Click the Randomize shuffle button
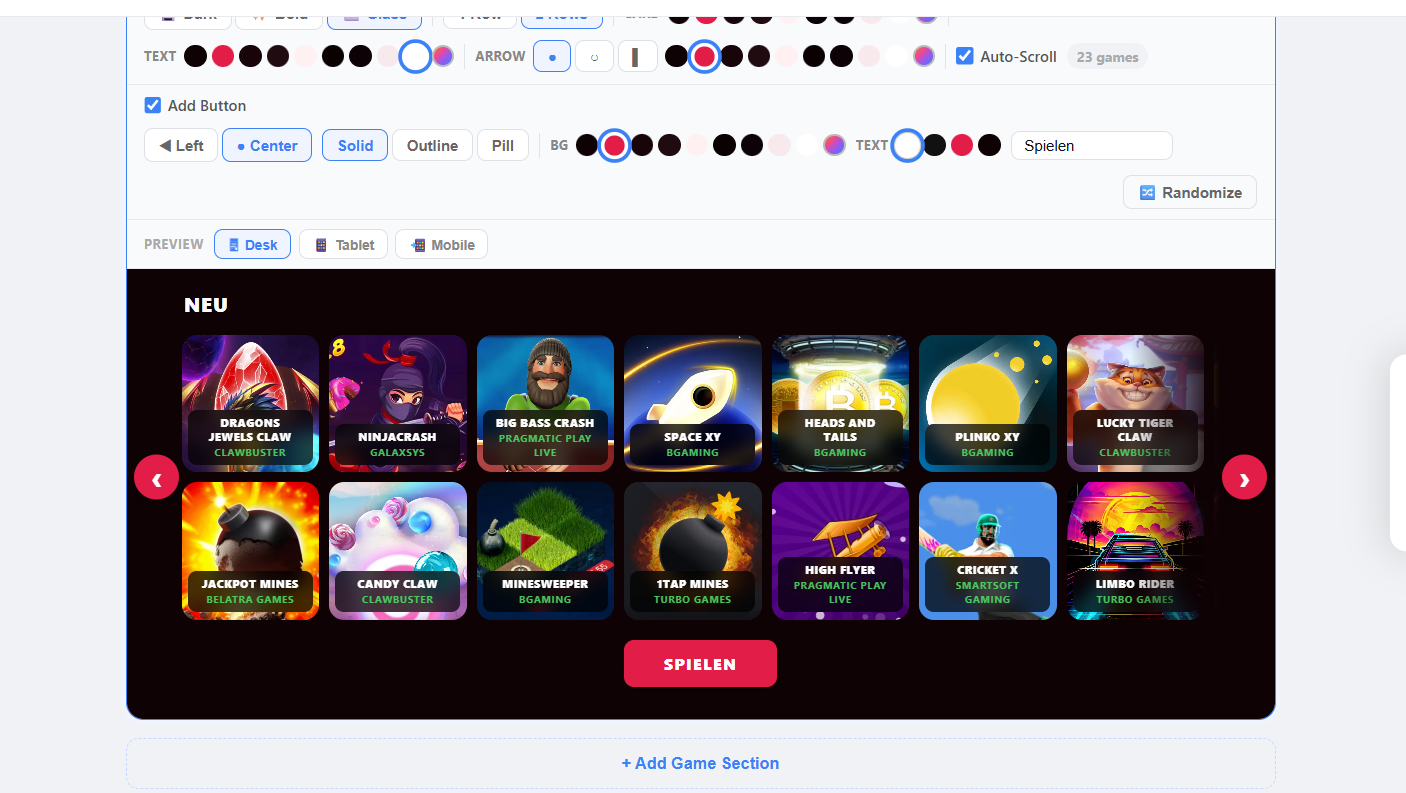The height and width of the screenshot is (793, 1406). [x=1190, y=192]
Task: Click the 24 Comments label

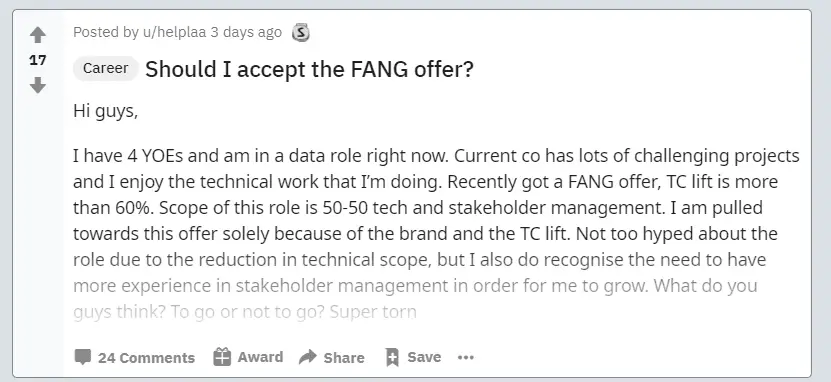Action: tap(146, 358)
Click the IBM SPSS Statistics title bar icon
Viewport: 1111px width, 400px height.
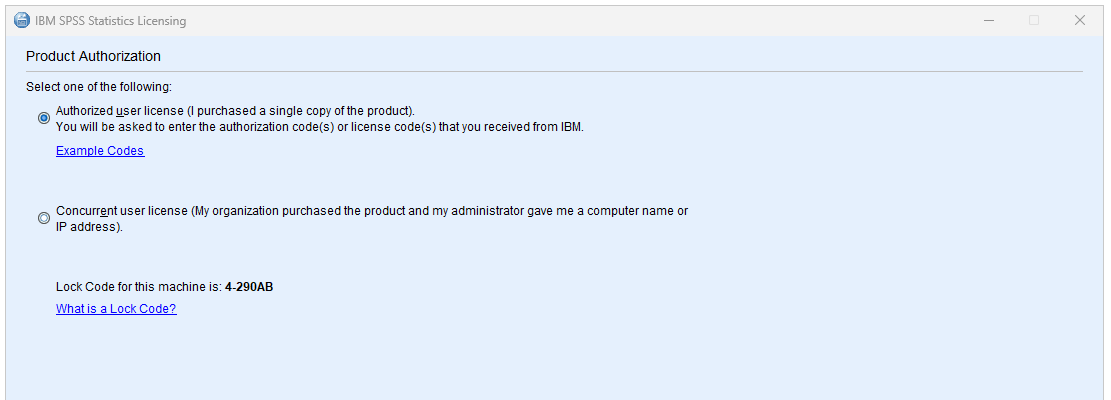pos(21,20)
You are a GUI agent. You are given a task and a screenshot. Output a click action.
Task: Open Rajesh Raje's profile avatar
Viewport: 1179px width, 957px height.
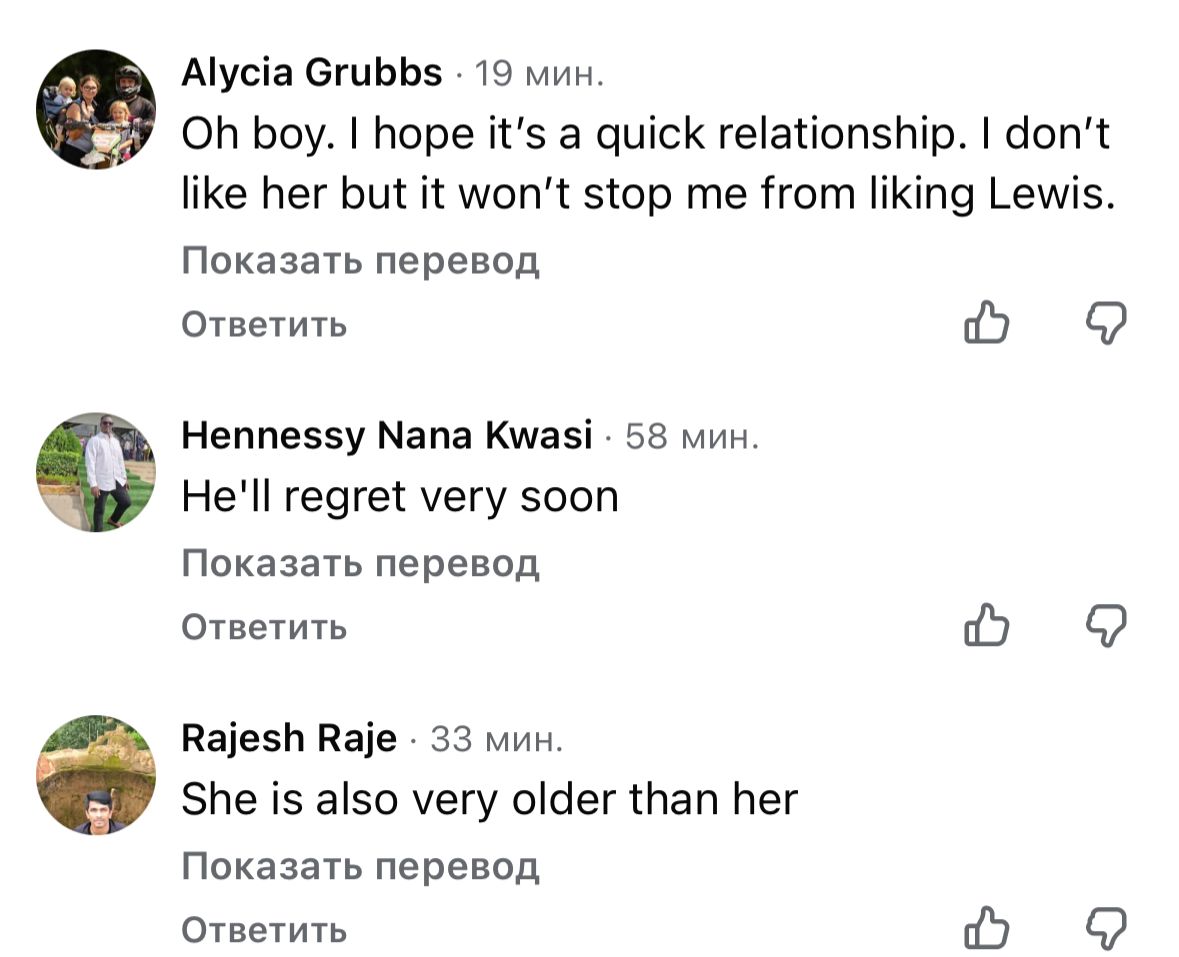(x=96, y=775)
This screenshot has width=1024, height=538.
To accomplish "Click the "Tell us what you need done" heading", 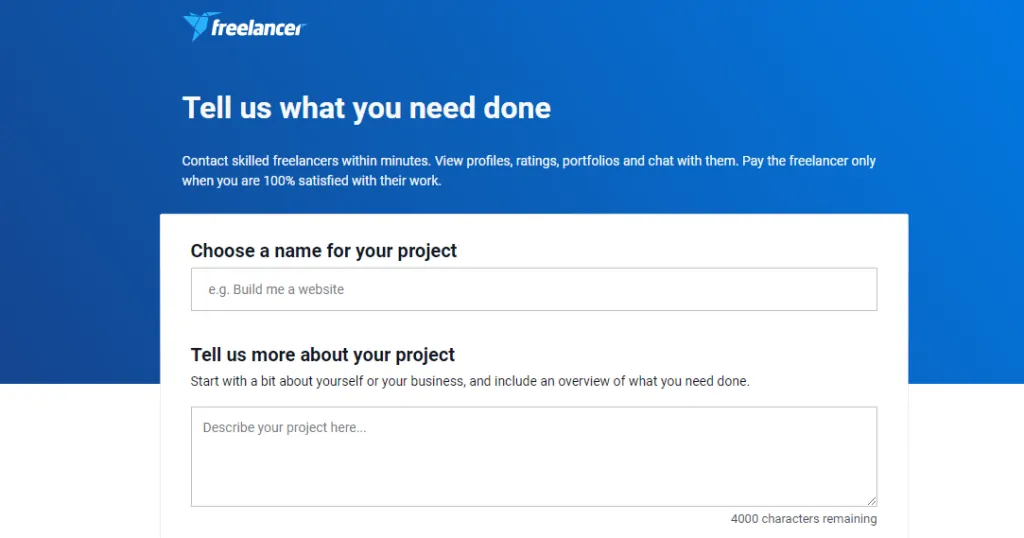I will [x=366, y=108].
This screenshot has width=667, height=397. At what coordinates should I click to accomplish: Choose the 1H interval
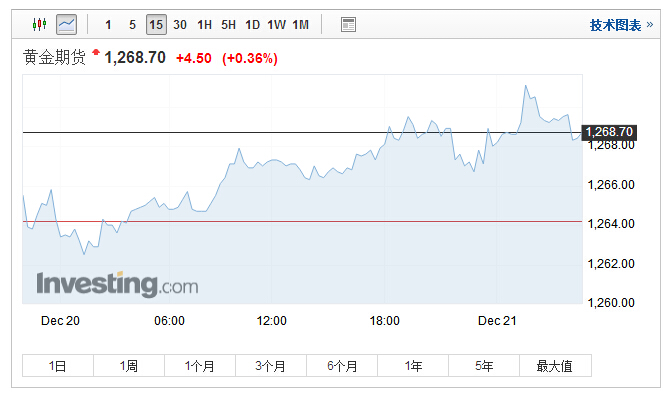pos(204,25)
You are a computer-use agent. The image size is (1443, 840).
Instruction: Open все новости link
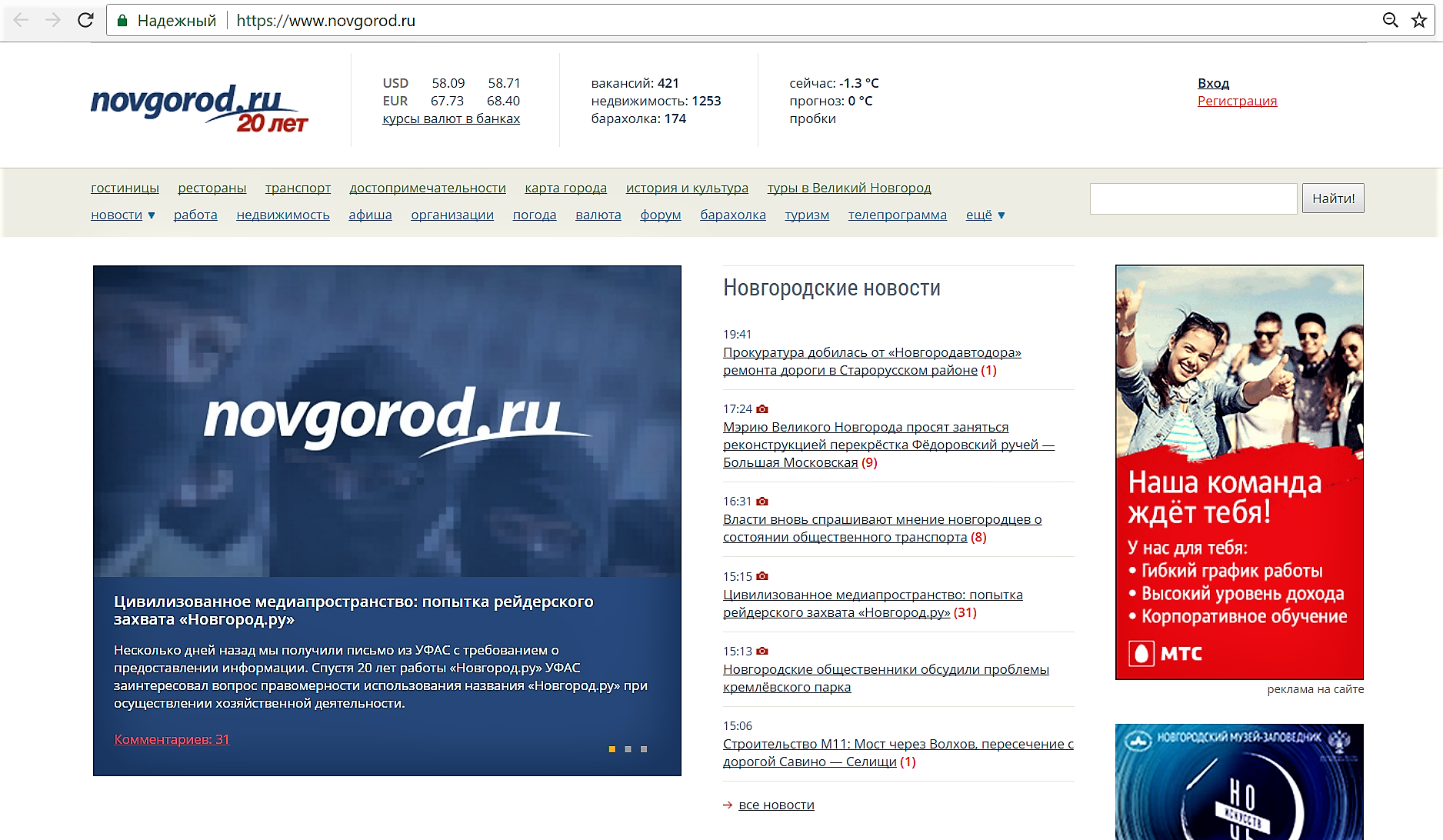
★ ★ ★ ★ ★
WRITTEN EXERCISE:
Rewrite the data from the line with "You are a computer-use" through the end, swapping "link" for "button" and keeping everything else the same. Leave the pictures out of your answer.

RESULT FOR THIS TASK:
You are a computer-use agent. The image size is (1443, 840).
Instruction: Open все новости button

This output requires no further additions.